「あ、翔真おはよ!!」

次の日の朝、体育館の扉を開けるとギャラリーの一面窓から差し込む朝の陽射しを受けながらシュート練習している翔真の元へ、いつもと同じ元気一杯の笑顔で手を振る未茉がやって来る。

「おはよ。体調は?」
「全然っ!平気!!あの後さー、病院行ってさ薬飲んで寝たら超ー元気っ!!朝から絶好調!!」

ボール片手にVサインで笑顔を向けると、「ん。よかった。」と髪をクシャと撫でた。

「そこ、朝からいちゃつくな。」
後ろから結城と三上がやってきて、
「おーはよっ。」とハイタッチしながらボールを奪い合う。

「よかった……!元気になって…!俺がひ弱なばかりに白石の異変に気づいてやれずにごめん…」
顔色のよい未茉を見たキタローは、涙を流しながらを安心し、自分の軟弱さを呪い出す。

「こっちこそ悪かったな!お前があんなにひ弱だと知らなくってよ。」
「おい、白石それただの嫌みだろ・・」
心配してくれる人へのものの言い方に三上は、注意するも、

「いや、その通りだ。

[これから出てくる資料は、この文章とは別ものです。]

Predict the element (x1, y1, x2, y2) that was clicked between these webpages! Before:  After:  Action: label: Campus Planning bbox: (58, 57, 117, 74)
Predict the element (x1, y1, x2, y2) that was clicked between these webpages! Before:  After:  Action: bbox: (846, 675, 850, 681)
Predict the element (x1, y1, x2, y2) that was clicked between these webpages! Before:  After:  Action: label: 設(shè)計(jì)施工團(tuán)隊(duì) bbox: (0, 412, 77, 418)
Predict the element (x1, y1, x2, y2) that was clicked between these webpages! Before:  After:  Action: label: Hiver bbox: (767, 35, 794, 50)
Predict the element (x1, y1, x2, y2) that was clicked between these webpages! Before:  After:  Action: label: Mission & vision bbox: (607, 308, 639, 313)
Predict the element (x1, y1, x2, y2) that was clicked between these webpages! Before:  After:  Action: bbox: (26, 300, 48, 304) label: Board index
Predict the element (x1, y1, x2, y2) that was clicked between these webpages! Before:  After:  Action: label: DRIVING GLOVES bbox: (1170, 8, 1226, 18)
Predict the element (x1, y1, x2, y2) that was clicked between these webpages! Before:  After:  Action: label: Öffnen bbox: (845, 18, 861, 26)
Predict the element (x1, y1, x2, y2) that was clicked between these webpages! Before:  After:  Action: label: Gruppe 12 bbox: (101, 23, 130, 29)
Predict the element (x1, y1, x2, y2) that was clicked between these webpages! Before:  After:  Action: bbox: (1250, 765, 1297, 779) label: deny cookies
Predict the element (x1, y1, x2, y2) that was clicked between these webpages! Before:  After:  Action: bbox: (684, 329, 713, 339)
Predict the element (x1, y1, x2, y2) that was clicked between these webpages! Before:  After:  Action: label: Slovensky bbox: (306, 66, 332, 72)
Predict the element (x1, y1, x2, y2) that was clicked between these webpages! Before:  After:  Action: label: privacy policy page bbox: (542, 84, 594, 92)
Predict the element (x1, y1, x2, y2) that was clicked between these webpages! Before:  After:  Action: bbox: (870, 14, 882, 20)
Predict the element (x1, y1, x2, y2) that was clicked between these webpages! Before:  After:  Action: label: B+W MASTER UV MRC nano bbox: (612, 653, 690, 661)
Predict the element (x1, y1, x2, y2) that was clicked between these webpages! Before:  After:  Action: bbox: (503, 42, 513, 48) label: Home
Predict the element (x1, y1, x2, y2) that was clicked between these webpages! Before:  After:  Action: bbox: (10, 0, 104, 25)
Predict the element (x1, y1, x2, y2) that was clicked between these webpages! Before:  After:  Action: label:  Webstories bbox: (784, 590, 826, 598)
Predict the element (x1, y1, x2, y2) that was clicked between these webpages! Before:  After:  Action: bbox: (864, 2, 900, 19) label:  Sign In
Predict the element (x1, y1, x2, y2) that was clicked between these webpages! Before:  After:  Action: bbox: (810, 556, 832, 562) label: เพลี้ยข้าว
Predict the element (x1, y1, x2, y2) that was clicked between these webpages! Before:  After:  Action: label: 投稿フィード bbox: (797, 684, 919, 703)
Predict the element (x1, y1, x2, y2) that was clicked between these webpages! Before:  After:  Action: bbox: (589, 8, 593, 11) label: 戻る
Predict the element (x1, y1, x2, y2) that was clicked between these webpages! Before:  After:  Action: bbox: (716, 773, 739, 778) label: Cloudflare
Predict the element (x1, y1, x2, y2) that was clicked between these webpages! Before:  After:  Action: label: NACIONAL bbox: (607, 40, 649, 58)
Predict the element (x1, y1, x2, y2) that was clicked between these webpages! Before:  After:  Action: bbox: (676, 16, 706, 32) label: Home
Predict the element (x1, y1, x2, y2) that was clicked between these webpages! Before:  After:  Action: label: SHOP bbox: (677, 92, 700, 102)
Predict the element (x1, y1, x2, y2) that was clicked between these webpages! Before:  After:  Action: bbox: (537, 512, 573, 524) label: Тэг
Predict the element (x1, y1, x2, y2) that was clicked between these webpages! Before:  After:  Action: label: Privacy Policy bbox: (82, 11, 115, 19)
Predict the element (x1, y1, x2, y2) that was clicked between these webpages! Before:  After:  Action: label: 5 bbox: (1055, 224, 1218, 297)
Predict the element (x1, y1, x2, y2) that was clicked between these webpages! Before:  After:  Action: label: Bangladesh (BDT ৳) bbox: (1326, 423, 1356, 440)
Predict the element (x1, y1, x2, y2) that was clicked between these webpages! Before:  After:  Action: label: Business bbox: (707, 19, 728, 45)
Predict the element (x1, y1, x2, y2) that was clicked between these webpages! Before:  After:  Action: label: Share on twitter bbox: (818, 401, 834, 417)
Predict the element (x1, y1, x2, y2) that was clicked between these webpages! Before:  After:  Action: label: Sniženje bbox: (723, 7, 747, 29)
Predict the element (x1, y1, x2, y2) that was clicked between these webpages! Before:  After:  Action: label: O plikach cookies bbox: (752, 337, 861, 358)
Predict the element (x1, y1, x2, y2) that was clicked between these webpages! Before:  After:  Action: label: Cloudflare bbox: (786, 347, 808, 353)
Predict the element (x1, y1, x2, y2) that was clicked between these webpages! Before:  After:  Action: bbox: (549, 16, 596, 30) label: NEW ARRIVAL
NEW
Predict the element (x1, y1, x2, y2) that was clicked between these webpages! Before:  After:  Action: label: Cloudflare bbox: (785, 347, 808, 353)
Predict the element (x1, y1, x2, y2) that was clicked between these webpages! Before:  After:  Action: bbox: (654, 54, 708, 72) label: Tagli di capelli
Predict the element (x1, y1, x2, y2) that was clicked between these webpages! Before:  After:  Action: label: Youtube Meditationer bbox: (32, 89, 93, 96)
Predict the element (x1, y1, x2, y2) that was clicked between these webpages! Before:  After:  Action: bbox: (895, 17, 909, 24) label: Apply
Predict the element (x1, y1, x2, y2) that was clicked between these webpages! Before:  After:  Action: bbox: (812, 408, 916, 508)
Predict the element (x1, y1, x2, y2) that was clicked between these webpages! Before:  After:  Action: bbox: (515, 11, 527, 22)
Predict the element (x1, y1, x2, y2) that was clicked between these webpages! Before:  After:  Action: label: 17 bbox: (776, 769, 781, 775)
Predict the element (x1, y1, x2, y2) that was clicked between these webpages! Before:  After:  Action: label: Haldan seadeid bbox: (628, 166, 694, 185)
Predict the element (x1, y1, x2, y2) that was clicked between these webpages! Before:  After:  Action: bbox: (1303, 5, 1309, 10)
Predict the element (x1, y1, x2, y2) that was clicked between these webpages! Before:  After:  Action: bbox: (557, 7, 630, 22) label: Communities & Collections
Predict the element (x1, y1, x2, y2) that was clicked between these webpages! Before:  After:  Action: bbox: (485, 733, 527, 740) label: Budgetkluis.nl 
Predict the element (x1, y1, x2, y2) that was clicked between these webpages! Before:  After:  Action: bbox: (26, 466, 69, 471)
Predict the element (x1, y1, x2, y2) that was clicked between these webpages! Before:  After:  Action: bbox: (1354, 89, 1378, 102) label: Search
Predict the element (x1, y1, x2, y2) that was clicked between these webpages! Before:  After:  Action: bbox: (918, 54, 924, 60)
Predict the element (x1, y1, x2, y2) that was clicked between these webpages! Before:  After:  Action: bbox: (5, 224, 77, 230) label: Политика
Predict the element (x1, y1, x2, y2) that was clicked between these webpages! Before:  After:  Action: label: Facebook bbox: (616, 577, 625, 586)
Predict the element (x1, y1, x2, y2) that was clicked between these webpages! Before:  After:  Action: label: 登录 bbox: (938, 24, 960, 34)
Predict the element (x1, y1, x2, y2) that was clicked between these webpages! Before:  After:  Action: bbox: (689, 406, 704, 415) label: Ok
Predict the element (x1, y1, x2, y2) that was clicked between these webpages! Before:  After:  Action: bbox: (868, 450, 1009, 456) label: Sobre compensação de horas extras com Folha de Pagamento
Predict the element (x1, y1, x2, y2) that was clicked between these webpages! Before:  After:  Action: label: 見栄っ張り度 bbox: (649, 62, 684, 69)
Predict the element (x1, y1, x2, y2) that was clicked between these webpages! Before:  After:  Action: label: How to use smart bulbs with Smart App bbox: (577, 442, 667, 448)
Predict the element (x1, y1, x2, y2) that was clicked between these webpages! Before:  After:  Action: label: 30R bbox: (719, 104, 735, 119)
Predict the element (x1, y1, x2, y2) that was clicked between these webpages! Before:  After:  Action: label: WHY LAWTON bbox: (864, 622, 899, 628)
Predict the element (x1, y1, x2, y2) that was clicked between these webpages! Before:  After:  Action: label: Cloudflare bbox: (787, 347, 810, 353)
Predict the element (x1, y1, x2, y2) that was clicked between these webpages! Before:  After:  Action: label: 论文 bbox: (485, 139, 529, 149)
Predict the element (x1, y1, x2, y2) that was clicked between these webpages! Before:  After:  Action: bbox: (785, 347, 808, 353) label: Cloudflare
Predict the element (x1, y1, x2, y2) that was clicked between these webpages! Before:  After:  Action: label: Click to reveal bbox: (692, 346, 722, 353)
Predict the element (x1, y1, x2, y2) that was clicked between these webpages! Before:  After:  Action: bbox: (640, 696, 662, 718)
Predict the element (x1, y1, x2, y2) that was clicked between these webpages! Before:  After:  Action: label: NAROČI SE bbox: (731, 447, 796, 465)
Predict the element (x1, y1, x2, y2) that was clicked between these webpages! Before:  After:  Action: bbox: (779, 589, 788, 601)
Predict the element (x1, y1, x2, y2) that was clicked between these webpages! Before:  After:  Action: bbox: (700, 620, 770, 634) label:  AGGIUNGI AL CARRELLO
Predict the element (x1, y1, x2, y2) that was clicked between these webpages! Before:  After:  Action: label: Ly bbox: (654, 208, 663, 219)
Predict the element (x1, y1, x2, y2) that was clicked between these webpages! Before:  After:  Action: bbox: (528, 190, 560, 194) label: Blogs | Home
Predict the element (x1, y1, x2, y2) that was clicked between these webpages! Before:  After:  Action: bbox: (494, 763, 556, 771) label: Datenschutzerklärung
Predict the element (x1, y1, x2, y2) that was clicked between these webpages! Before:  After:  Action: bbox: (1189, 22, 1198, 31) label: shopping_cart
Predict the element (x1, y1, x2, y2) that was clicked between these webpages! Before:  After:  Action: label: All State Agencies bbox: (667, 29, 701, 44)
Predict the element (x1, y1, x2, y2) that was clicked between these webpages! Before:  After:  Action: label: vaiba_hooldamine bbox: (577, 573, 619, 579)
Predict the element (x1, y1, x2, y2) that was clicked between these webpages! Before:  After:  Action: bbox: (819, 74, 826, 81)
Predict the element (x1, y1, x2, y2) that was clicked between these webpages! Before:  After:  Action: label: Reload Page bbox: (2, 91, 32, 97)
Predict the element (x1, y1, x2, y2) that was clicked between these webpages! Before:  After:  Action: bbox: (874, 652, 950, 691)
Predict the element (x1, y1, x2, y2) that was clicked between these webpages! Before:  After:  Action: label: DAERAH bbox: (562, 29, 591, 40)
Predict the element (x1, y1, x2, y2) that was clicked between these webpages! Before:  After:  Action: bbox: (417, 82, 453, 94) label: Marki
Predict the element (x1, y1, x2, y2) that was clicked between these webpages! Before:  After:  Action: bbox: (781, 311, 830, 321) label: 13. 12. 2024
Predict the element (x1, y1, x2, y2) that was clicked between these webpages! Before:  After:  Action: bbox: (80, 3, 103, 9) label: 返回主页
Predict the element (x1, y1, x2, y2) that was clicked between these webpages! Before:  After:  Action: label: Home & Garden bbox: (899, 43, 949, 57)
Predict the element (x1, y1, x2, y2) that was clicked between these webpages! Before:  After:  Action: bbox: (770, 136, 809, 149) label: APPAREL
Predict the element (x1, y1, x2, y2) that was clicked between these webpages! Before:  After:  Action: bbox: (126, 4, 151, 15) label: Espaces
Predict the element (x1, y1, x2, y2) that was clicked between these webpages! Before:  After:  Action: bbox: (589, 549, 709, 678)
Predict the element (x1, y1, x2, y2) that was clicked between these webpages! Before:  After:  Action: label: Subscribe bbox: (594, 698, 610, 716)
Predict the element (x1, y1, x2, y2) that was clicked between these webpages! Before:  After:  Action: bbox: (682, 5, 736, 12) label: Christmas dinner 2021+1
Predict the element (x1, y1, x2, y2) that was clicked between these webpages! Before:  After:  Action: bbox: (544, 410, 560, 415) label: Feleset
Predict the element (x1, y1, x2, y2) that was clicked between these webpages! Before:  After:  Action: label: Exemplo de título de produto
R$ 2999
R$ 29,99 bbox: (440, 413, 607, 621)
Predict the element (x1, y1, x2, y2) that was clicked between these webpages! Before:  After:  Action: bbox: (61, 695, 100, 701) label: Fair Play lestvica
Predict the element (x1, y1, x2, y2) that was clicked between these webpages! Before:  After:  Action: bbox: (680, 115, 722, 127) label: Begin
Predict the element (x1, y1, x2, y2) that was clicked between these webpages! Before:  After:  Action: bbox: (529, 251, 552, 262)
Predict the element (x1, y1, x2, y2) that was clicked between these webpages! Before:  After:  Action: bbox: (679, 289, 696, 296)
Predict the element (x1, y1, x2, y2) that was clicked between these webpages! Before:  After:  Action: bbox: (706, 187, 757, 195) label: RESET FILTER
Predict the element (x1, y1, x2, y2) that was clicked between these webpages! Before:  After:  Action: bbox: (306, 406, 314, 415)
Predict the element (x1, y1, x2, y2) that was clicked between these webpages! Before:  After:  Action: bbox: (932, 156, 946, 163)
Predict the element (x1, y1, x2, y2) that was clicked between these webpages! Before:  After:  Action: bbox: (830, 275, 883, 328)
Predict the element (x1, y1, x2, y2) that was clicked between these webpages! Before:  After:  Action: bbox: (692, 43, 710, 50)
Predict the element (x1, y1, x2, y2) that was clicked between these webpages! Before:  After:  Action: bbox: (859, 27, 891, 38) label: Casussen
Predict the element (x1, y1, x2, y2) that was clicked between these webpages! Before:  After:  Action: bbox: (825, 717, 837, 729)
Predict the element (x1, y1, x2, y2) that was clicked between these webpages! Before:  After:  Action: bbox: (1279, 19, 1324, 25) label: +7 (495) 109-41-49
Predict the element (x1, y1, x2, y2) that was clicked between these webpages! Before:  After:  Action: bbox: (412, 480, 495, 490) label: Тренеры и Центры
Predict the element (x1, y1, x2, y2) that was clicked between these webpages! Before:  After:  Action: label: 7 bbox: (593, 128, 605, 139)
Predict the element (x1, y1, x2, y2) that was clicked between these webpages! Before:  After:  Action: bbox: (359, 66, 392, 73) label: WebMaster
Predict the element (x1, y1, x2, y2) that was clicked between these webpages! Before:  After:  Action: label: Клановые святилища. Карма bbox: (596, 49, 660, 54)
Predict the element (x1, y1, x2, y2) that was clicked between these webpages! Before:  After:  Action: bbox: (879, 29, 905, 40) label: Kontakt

俺は白石の健康を任されてる身としてこんな軟弱じゃいけないんだ。だから俺も鍛えることにした!」
そういって筋肉増進プロティンを飲み干し、マシーンで筋トレを始めるキタロー。

「お、いいね!キタロー!!あたしもやるぜぇ!!」
隣で一緒に鍛え始める笑顔の未茉は、
「あたしがキタローの筋肉マネージャーになってやるからな!」


‘夏にはここにいないよ。’

星河匠の言葉を思い出した翔真はキタロー達と騒ぐ未茉の笑顔を見つめてた。


(翔真…?)そのどこか物思いにふける翔真に三上は気づいたが、何も声はかけなかった。